[RELEASE] ScyllaDB 5.4.0 - Part 1

The ScyllaDB team is pleased to announce the release of ScyllaDB Open Source 5.4.0, a production-ready release of our open-source NoSQL database.

ScyllaDB 5.4 introduces Repair Base Node Operations (RBNO) for all operations, experimental consistent topology update, experimental S3 backend and many more improvements and bug fixes.

Consistent schema management using Raft will be enabled automatically on upgrade (more below).

ScyllaDB is now supported on RHEL/Rocky 9, while RHEL/CentOS 7 support is deprecated.

RHEL/Rocky 8, Ubuntu 20.04, 22.04, and Debian 10,11 support continue.

Find the ScyllaDB Open Source 5.4 repository for your Linux distribution here. ScyllaDB 5.4 Docker is also available.

Only the last two minor releases of the ScyllaDB Open Source project are supported. From now on, only ScyllaDB Open Source 5.4 and ScyllaDB 5.2 will be supported, and ScyllaDB 5.1 will be retired.

(note there is no 5.3 release)

Related Links

Repair Based Node Operations (RBNO)

Repair Based Node Operations were introduced as an experimental feature in ScyllaDB Open Source 4.0. They use repair to stream data for node-operations like replace, bootstrap and others.

In 5.4, RBNO is enabled by default for all operations: remove node,rebuild,bootstrap, and decommission. Replace node operation was already enabled by default.

See Repair Base Node Operations (RBNO) docs and the “Faster, Safer Node Operations with Repair vs Streaming” blog by Asias He

Node Level Metrics

Most ScyllaDB metrics are per-shard, per-node, but not for a specific table. We now export some per-table metrics. These are exported once per node, not per shard, to reduce the number of metrics. #2198

Guardrails

Guardrails is a framework to protect ScyllaDB users and admins from common mistakes and pitfalls. In this release ScyllaDB includes a new guardrail on the replication factor. It is now possible to specify the minimum replication factor for new keyspaces via a new configuration item #8891.

This matches the same functionality in Apache Cassandra #CASSANDRA-14557

The new RF guardrails include the following configuration:

  • minimum_replication_factor_fail_threshold. Default -1 (Disabled)
  • minimum_replication_factor_warn_threshold. Default 3.

More Guardrails are expected in upcoming releases.

Security

  • It is now possible to use TLS certificates to authenticate and authorize a user to ScyllaDB. The system can be configured to derive the user role from the client certificate and derive the permissions the user has from that role. #10099

See more on certificate-authentication docs.

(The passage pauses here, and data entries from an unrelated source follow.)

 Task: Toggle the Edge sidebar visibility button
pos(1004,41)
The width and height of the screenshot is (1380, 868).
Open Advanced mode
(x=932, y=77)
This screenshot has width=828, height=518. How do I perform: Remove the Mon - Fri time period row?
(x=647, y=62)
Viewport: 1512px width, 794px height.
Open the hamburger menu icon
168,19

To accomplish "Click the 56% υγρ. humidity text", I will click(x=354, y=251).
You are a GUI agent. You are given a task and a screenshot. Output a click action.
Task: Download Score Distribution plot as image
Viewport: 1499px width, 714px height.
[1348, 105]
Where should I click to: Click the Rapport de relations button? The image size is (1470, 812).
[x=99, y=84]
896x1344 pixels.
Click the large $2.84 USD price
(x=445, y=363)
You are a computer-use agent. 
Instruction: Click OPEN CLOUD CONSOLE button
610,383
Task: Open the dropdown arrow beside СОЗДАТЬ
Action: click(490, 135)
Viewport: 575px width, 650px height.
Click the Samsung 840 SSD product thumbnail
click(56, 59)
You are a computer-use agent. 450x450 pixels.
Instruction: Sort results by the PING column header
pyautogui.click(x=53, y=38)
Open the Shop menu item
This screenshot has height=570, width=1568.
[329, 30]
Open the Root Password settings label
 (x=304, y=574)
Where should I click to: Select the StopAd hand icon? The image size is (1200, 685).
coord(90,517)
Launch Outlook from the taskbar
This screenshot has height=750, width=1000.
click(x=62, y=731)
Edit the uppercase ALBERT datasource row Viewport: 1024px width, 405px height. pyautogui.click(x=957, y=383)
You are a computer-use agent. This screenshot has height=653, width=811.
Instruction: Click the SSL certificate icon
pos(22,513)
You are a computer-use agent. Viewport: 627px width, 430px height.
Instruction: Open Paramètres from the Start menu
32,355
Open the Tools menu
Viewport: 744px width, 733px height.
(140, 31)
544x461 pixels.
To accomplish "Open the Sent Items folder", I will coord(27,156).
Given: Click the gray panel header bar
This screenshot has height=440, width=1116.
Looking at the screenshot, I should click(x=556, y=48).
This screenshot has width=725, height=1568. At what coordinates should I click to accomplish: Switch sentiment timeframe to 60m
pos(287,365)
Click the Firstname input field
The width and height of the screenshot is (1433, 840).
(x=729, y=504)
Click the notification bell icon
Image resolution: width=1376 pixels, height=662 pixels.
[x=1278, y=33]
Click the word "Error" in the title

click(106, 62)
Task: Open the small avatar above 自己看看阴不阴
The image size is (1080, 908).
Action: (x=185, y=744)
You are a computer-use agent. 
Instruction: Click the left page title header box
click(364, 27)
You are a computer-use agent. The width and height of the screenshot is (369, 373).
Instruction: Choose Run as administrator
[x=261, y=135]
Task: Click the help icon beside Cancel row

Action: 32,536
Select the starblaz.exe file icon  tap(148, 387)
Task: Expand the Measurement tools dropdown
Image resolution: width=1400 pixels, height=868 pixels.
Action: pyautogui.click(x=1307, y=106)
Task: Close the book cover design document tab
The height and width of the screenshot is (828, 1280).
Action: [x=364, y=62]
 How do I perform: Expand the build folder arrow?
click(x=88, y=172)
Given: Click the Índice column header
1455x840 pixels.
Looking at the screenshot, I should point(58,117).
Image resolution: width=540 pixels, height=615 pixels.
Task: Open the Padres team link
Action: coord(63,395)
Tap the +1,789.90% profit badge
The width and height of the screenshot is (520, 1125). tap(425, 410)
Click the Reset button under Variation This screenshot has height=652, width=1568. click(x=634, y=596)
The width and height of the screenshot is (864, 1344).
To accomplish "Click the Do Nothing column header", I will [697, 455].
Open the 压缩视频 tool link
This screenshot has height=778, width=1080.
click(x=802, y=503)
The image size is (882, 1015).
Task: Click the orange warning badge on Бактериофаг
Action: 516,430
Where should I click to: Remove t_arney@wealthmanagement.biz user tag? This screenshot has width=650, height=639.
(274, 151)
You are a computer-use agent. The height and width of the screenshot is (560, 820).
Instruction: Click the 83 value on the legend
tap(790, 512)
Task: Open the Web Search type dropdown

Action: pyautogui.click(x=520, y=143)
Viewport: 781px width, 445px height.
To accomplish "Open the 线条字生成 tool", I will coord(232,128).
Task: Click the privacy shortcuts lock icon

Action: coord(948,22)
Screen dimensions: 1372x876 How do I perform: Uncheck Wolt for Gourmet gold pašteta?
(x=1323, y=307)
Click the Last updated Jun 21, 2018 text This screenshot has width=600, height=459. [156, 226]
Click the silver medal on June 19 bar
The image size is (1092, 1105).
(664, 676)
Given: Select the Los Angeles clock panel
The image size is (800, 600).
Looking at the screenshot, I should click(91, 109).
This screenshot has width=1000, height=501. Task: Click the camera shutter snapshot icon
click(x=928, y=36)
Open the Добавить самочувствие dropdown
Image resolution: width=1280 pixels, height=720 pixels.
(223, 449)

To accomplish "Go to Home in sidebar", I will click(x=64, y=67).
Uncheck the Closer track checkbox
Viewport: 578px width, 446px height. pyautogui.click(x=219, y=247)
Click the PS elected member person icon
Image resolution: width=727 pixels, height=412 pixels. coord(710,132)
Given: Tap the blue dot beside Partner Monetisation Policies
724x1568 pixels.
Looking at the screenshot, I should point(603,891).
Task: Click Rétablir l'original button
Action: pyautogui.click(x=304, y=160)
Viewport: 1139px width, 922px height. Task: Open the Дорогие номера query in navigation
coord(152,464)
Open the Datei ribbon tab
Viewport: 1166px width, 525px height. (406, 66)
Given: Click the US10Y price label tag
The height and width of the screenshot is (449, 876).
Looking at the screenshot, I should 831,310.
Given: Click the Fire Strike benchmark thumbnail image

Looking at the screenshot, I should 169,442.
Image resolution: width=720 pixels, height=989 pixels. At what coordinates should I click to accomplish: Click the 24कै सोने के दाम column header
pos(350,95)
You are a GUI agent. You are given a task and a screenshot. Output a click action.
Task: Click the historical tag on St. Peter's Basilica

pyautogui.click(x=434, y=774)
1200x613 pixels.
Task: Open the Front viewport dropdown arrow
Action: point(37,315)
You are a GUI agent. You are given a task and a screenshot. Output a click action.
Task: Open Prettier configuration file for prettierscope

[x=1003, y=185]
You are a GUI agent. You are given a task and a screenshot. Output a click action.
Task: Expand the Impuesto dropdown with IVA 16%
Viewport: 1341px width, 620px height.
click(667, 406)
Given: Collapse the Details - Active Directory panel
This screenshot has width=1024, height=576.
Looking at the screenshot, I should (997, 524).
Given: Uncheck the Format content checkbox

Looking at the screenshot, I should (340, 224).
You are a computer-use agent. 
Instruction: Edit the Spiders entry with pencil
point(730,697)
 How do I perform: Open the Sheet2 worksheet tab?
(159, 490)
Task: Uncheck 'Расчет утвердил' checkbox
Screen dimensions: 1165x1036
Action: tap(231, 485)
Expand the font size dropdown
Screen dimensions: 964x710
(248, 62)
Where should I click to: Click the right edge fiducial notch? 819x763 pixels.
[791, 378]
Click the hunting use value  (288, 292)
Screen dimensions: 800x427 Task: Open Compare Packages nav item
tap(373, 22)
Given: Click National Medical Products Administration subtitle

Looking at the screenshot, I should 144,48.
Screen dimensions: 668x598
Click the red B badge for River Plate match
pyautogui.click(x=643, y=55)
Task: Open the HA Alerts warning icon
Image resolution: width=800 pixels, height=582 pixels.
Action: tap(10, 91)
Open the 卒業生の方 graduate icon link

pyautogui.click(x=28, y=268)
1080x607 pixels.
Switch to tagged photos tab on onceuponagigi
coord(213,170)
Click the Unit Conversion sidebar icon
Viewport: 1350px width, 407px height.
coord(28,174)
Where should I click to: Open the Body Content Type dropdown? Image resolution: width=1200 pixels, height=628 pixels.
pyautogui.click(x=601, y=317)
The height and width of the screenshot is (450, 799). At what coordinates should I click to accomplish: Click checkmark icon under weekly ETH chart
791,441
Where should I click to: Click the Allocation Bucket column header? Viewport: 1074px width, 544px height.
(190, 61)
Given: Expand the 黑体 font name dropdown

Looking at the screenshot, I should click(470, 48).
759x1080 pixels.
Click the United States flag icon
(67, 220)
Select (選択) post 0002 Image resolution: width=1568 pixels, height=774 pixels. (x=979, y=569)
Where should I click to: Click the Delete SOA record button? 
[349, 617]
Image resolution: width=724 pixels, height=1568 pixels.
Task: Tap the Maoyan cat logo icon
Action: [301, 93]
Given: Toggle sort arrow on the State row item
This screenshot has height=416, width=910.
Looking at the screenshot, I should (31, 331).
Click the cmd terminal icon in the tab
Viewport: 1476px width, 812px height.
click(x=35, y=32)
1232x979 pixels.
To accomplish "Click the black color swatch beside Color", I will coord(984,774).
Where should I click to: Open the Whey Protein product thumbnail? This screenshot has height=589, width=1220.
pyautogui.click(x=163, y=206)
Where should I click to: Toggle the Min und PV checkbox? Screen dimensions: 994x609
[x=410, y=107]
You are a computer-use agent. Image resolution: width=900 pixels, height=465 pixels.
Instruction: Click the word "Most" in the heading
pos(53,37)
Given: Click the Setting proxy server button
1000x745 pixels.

  • It is now possible to specify the initial superuser name and password (salted) in scylla.yaml config or command line. Note that config values become redundant as soon as auth tables are initialized. See two new config parameters auth_superuser_name, auth_superuser_salted_password below.

Deprecated and removed features

  • As part of the CQLSH refactoring (see above) Python 2is no longer required by ScyllaDB.
  • DateTieredCompactionStrategy was removed. Users should move to TimeWindowCompactionStrategy. It is already illegal to create new DateTieredCompactionStrategy tables. If you are still using DTCS, migrate to TWCS before upgrading!

Deployment and install

  • ScyllaDB is officially supported on Rocky / RHEL 9.
  • RHEL / CentOS 7 support is deprecated.
  • ScyllaDB installation will now tune the OS core dump service to allow a longer time 2 to dump cores. This is necessary since ScyllaDB allocates all memory and therefore takes a longer time to dump core if an error is encountered. #5430
  • The installer now wipes filesystem signatures from the individual disks making up a RAID array, preventing problems with reuse of disks. #13737
  • We now tune the Linux kernel’s caching of inodes (in-memory structure representing file metadata) to favor evicting inodes quickly. This aims to reduce kernel memory fragmentation when there are large numbers of sstables, as most files comprising an sstable aren’t accessed after the process starts.
  • The bundled Prometheus node_exporter has been updated to version 1.6.1.

UDF / UDA - Preview

Wasm-based User Defined Functions (UDFs) and User Defined Aggregates (UDAs) were introduced as experimental in ScyllaDB 5.1, and we are now promoting them to Preview.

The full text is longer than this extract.